BARELY HAD IT become evident that Jimmy Carter was not going to come back from the Middle East with a treaty in hand than in public accounts and private murmurs accounts of his "failure" and of his return "empty-handed" began to go around. But this is, we believe, an inaccurate reading -- and not merely because events in the Mideast have a way of moving rollercoaster-style rather than along an easy and predictable track. The president's closest aides warned publicly last week that he did not expect a treaty to be signed on this trip. The drama of his mission notwithstanding, it is unfair to judge him against the superheated expectations of others. Beyond that, however this process unfolds, he has already succeeded in the important sense of helping bring Israel and Egypt closer together than they may ever have been before. This is no trivial achievement, especially if you take the view, as we do, that the negotiations are still on.

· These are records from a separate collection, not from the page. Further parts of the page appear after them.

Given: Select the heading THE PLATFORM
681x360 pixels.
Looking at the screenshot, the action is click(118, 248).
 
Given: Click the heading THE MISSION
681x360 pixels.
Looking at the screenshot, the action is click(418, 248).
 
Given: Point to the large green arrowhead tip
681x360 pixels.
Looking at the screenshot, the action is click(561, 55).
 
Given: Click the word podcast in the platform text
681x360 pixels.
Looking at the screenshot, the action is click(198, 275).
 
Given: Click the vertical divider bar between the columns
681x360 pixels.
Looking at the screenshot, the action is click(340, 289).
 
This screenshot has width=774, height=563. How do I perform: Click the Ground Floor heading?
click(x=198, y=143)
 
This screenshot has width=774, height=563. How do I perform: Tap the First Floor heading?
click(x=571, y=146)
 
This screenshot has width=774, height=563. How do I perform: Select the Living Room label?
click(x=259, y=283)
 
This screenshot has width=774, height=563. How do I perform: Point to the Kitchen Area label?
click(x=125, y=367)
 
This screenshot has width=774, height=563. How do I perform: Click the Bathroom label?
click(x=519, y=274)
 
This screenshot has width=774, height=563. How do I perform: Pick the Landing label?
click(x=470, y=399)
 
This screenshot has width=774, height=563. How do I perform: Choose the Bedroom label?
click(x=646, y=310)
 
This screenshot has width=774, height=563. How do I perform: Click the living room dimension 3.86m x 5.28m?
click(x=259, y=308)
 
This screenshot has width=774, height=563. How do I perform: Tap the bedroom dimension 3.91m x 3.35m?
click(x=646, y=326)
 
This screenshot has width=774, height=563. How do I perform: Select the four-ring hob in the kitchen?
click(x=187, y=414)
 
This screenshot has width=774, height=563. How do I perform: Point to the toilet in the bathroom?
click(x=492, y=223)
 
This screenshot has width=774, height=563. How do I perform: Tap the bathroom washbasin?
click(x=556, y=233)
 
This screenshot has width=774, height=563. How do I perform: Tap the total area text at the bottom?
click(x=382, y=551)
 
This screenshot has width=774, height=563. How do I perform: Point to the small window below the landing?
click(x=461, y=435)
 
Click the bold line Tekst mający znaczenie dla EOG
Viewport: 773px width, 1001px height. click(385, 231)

It's not yet clear just what happened on the president's mission, beyond the effort of both Israel and Egypt to shift to the other the burden of further compromise or, depending, the onus for not compromising. Both countries, it appears, extended themselves in new and serious ways. We are troubled, however, by reports suggesting that the issues long considered the most basice and difficult between them -- "linkage" to talks on Palestinian autonomy, and Egypt's commitments to other Arabs -- were negotiated more or less successfully but that once this was done, other issues not previously considered central to a treaty moved to the fore. Some of these latter issues, such as Israel's purchase of Sinai oil and the precise timing of an exchange of ambassadors, do not strike us as touching deep principles of the sort unquestionably touched by the linkage and commitments questions. We await more information.

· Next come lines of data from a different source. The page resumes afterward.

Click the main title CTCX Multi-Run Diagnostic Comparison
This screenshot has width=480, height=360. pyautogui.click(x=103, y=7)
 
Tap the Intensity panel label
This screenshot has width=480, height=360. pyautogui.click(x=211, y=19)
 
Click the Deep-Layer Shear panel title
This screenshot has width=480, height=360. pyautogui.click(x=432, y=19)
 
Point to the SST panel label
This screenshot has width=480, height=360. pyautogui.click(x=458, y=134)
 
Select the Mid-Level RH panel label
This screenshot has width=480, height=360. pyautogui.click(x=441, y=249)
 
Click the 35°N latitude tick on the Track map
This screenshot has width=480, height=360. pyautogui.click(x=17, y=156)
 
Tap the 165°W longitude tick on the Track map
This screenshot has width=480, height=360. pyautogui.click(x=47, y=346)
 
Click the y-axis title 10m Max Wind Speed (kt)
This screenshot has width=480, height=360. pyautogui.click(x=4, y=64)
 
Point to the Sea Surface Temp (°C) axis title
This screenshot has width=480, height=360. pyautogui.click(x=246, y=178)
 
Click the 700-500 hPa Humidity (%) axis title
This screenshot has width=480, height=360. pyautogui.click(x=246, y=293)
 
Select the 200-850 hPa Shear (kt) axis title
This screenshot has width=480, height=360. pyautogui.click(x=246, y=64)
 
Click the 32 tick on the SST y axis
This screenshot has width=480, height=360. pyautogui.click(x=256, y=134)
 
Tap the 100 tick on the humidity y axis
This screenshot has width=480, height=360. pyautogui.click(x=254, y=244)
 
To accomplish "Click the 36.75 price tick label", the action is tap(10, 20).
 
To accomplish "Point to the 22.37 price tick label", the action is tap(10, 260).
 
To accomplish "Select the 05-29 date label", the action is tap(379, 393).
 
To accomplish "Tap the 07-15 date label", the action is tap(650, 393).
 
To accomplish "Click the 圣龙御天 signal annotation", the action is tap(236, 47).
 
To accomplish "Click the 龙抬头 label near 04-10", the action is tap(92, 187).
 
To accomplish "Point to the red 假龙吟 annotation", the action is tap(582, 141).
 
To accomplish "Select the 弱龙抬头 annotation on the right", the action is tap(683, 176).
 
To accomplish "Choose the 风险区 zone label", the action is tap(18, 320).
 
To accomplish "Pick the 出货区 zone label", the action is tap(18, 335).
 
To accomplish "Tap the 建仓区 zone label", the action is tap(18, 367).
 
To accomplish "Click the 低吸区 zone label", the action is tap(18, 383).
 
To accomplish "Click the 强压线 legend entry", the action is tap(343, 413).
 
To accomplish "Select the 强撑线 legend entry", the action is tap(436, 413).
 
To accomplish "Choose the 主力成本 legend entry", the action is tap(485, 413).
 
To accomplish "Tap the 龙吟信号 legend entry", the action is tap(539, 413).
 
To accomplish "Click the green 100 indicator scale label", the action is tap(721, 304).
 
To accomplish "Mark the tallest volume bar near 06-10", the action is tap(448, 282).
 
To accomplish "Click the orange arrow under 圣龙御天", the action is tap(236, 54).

In any event, we believe that the purpose of Mr. Carter's trip -- to unlock the stalemate of Camp David II -- was sound and that he has moved the negotiations along, even if Israel and Egypt are still short of final agreement. Certainly it would be premature to declare the negotiations at a dead end and to allow the two countries' quest for a treaty to be shifted into a contest for advantage in the American political arena. In the disappointment emanating from the Mideast, there has been created a kind of vacuum which is being partly filled by suggestions of "failure" by Jimmy Carter and the United States. In fact, there was no solid basis for expecting a signed treaty from his mission and if there is not yet peace, the biggest losers are those with the most responsibility for success and failure in the Middle East, and the most at stake, Israelis and Egyptians.